Hace tres días compareció la ministra de Educación en el Senado y, ante una pregunta del PP sobre si pensaba impulsar una prueba estatal de selectividad, respondió, con su habitual tono desabrido, que los populares habían tenido tiempo sobrado para establecerla mientras gobernaron y no lo hicieron, y que, más allá de problemas competenciales, el sistema único de acceso a la universidad constituía «una respuesta simplona a un problema complejo».
Sobre lo primero tiene Celaá plena razón. Sobre lo segundo, simplones son quienes -antes el Gobierno del PP y ahora el de coalición- se muestran incapaces de hacer frente a una inercia que ha mantenido durante años una selectividad que constituye sencillamente un disparate.
Para analizar la cuestión de qué sistema de selectividad sería mejor (el actual, por comunidades, o uno para toda España) hay que preguntarse cuál es su objetivo. Y la respuesta es muy sencilla: ordenar por notas a los estudiantes para que puedan elegir titulación cuando el número de plazas ofertadas es inferior al de solicitantes. La selectividad no es una revalida destinada a evaluar a los alumnos al final de la secundaria, como lo demuestra el hecho de que solo deban realizarla quienes quieren acceder a la universidad. Es, para entendernos, como el MIR: una fórmula para distribuir bienes escasos cuando la demanda se ve superada por la oferta.
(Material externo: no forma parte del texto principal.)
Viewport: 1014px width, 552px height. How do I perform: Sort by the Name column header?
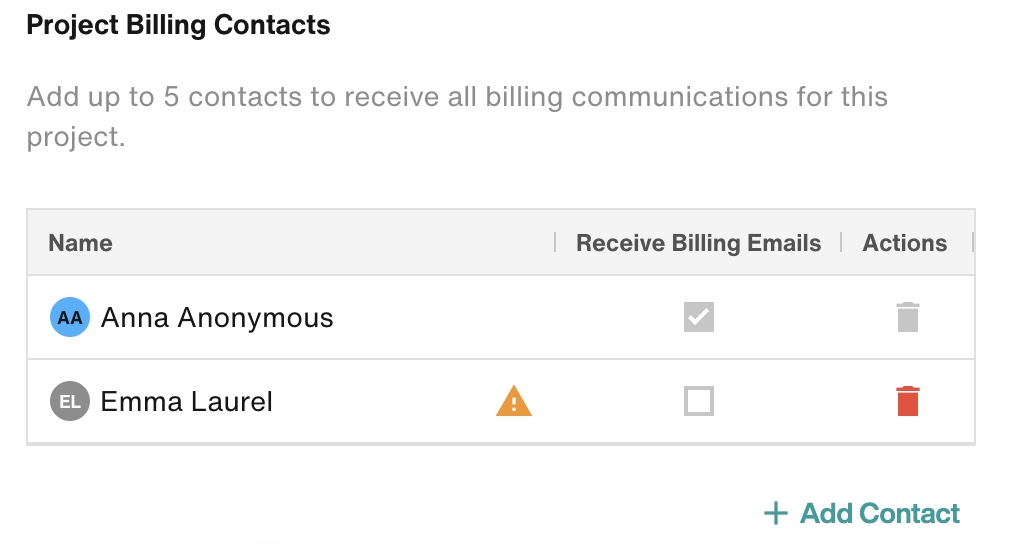point(80,243)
Tras tal consideración procede, claro, una segunda: que aunque la selectividad se realiza por comunidades, los graduados, ya con su nota en el bolsillo, pueden solicitar plaza en cualquier universidad del país, lo que significa que la total igualdad en esa elección parte de una demostrada desigualdad (17 sistemas diferentes) en la prueba con la que se obtiene la nota que permite competir. También para entendernos: es como si hubiera 17 exámenes MIR para los graduados en medicina que pueden luego elegir especialidad y centro hospitalario en toda España.
Son esencialmente esas dos consideraciones, que llevo desde hace tiempo repitiendo, las que llevan a sostener que el sistema de selectividad que podría cumplir cabalmente (con equidad y, por lo tanto, con justicia) la finalidad que con aquella se persigue es un examen, único y simultáneo, para el conjunto del país, como el del MIR, prueba esa que no se ve impedida porque las competencias educativas pertenezcan a las comunidades.
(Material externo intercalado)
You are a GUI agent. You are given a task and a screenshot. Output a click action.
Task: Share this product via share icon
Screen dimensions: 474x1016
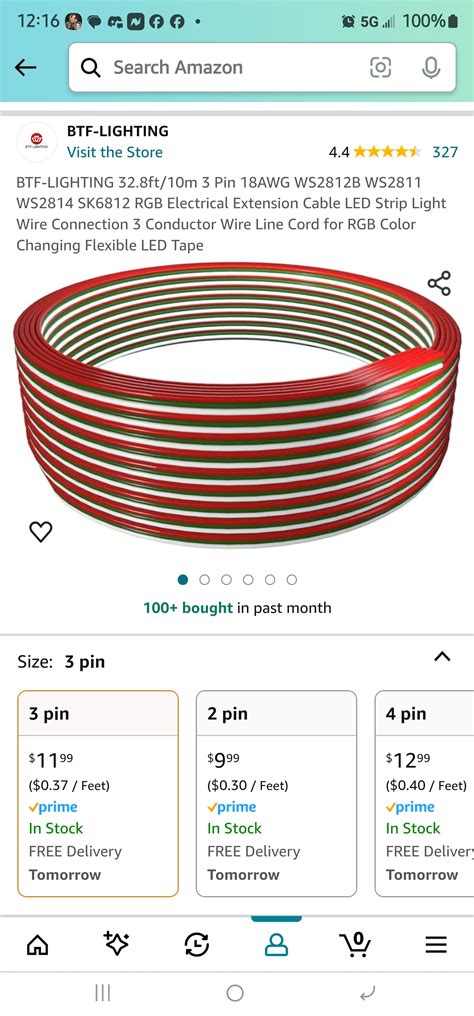(x=439, y=284)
Tal examen debería ser también, de nuevo como el del MIR, una prueba tipo test, que es la única que permite eliminar las inevitables diferencias que ahora se derivan del hecho de que los exámenes de selectividad sean corregidos por cientos de profesores, cuya indudable pericia y buena voluntad no puede impedir que haya desviaciones en las calificaciones. Y ello en un sistema en el que los estudiantes pueden quedarse sin acceder a las carreras que desean por diferencias que se miden por centésimas. Esa, todos lo sabemos, es la pura y dura realidad. Y cambiarla constituye una exigencia cada vez más evidente y perentoria.